On MRI, T1-weighted images show decreased signal intensity within the affected spinal cord segments; the lesions are hyperintense on T2-weighted images. Contrast administration usually produces serpentine areas of enhancement. Spinal angiography is the definitive diagnostic procedure for evaluation of this disease.

Onset between 20 and 60 years of age (usually a male who is older than 50 years). Progressive paraplegia (manifested as increasing weakness and numbness or tingling in the lower extremities, frequent falls), urinary and fecal incontinence, and nonradiating lower back pain. Affected patients initially are spastic but eventually develop flaccid paralysis of the limbs and may become wheelchair bound. Four different types of arteriovenous malformation have been described: dural arteriovenous fistulas, glomus malformations, juvenile type arteriovenous malformations, and intradural extramedullary arteriovenous fistulas.

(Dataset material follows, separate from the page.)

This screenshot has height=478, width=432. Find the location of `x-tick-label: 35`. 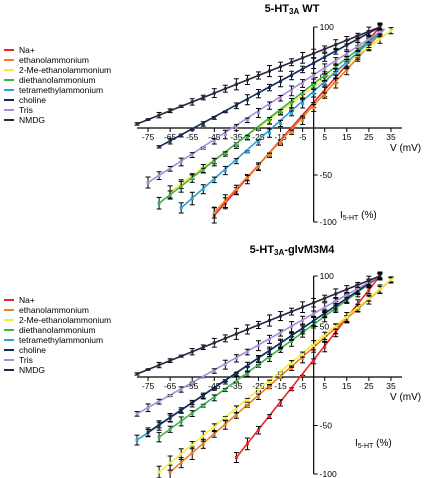

x-tick-label: 35 is located at coordinates (391, 386).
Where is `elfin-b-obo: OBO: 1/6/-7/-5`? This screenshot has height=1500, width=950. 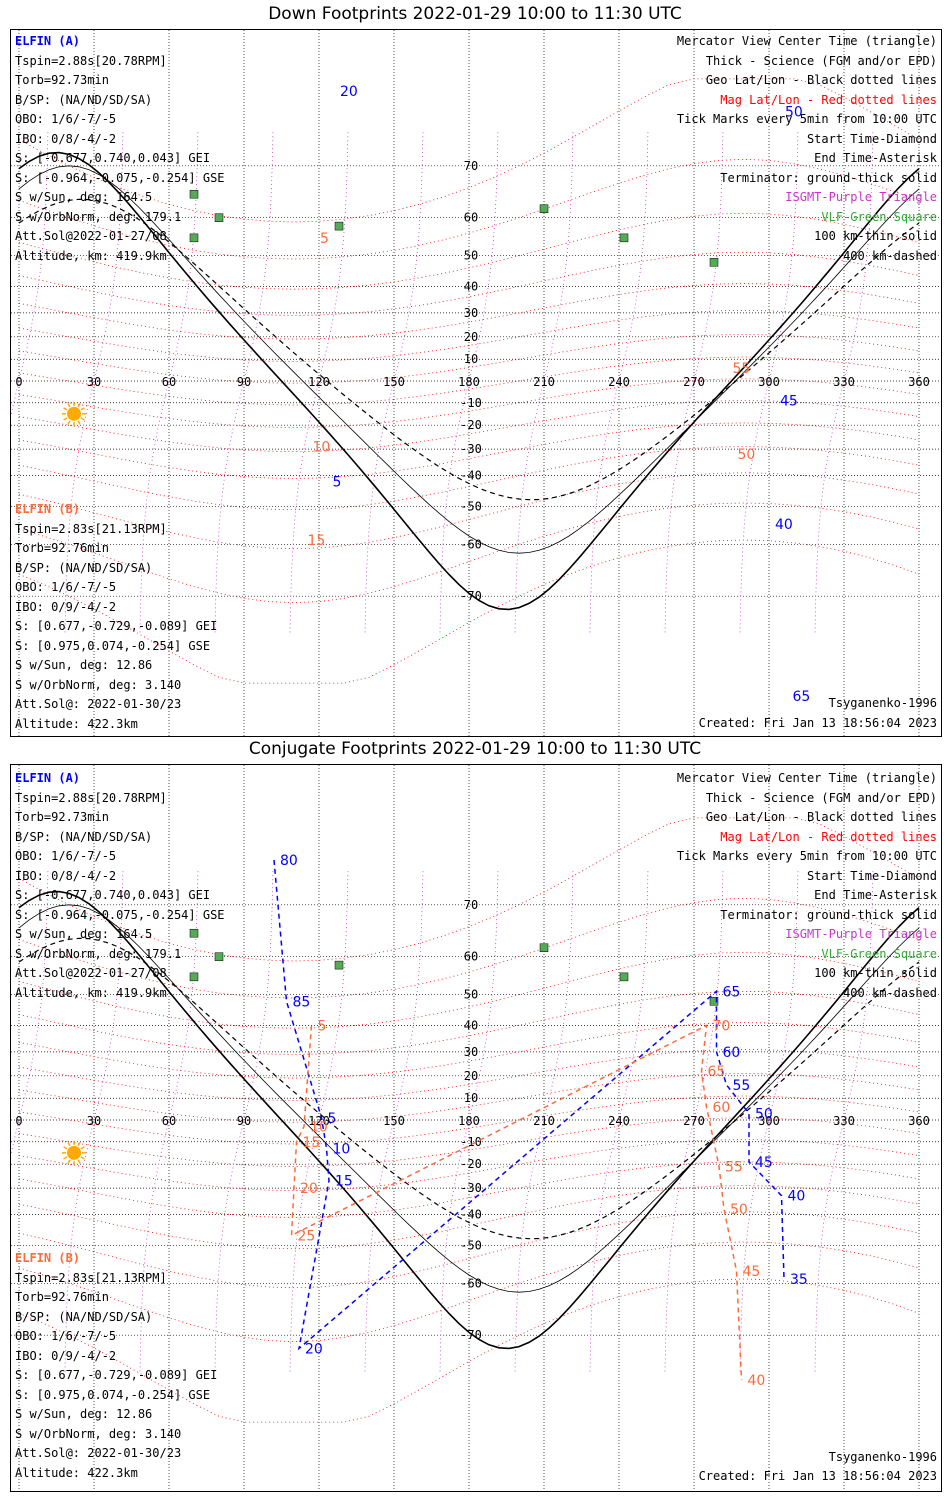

Corticotherapy is often prescribed: evaluate sodium and potassium status. If angiographic evidence of thrombosis exists, anticoagulation with heparin is indicated. Evaluate neurologic function (history, clinical, CT, MRI).

Avoid central block procedures that can break a preexisting delicate neurologic balance. Somatosensory evoked potential intraoperative monitoring could be impossible because of coronal lesion. Padding and positioning are critical, as it is for any paraplegic patient.

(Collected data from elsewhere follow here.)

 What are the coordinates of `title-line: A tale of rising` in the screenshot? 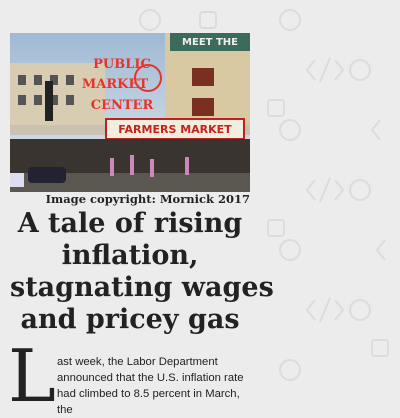 It's located at (130, 224).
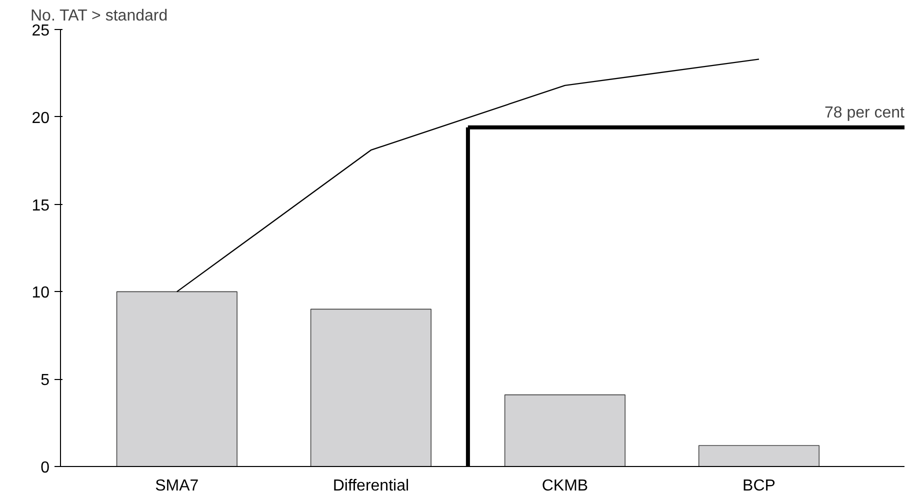 Image resolution: width=909 pixels, height=497 pixels. Describe the element at coordinates (45, 468) in the screenshot. I see `y-tick-label: 0` at that location.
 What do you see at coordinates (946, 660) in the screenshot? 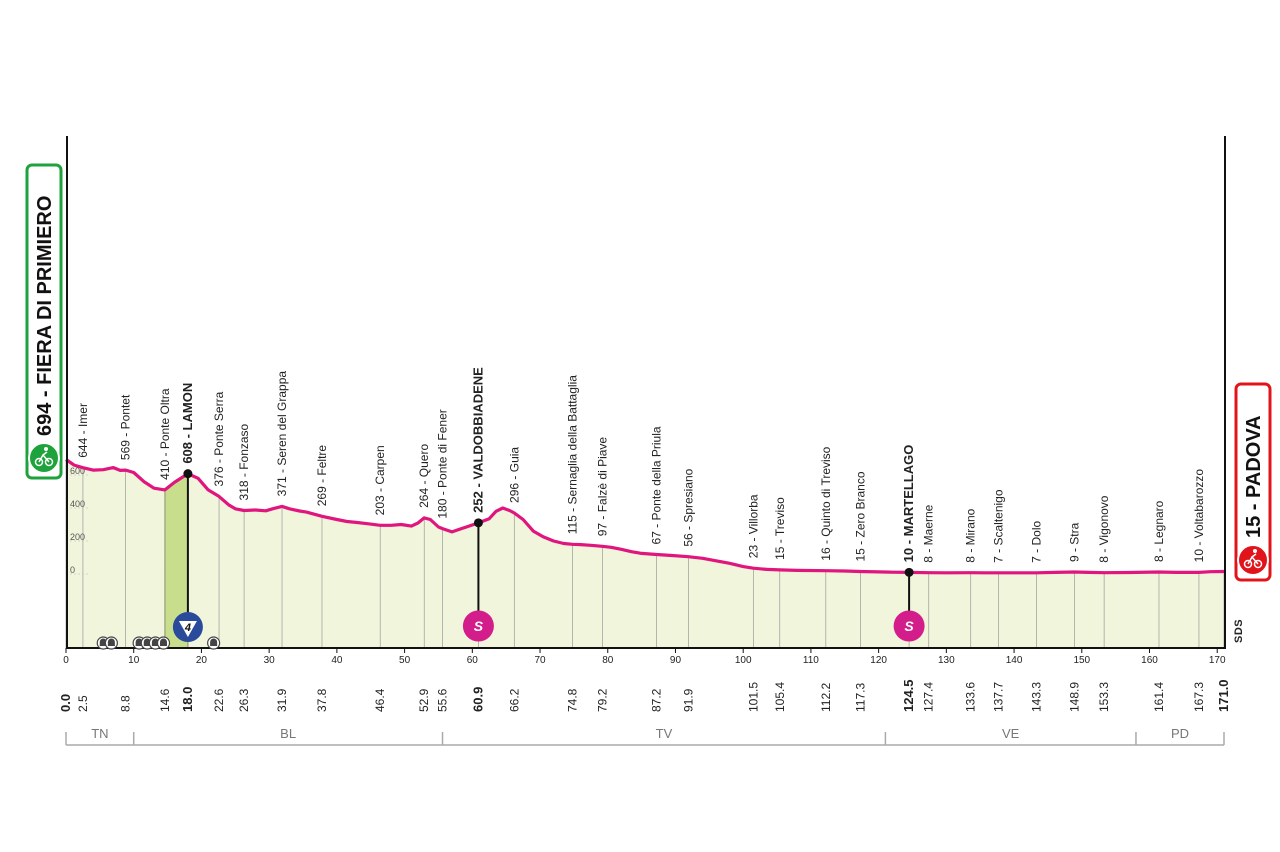
I see `x-tick-label: 130` at bounding box center [946, 660].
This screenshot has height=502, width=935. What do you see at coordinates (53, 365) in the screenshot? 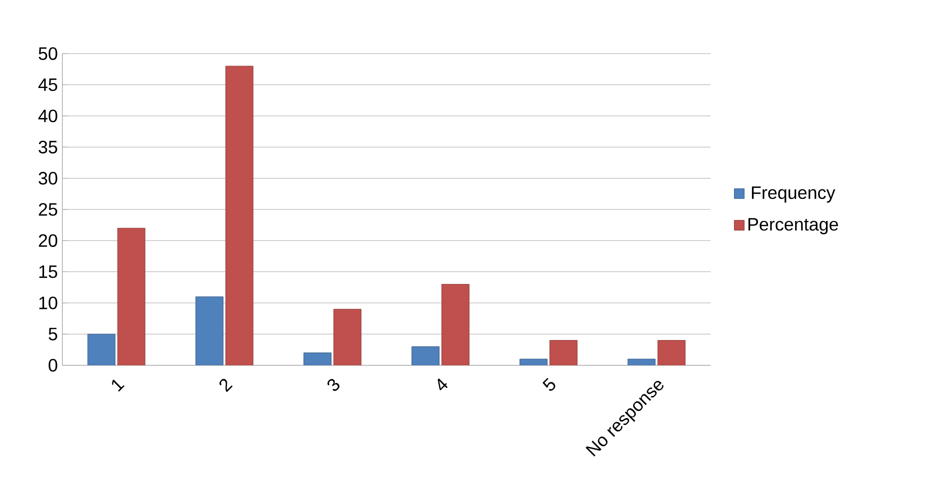
I see `y-tick-label: 0` at bounding box center [53, 365].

As with other lower motor neuron diseases, avoid succinylcholine (hyperkalemic cardiac arrests). The sensitivity and duration of action of nondepolarizing drugs is markedly increased. Must reduce the dose and monitor the neuromuscular junction. Consider antibioprophylaxis and anticoagulant therapy. Steroid stress dose if necessary. There are no indications that malignant hyperthermia occurs; however, avoiding trigger anesthetic agents during the acute phase of neuromuscular degeneration is recommended.

Cauda Equina Syndrome: Defined as low back pain, bladder and bowel dysfunction, and variable lower extremity motor and sensory loss. Not a genetic disorder but rather an acquired complication from extrinsic mass compression, local anesthetic complication, or trauma.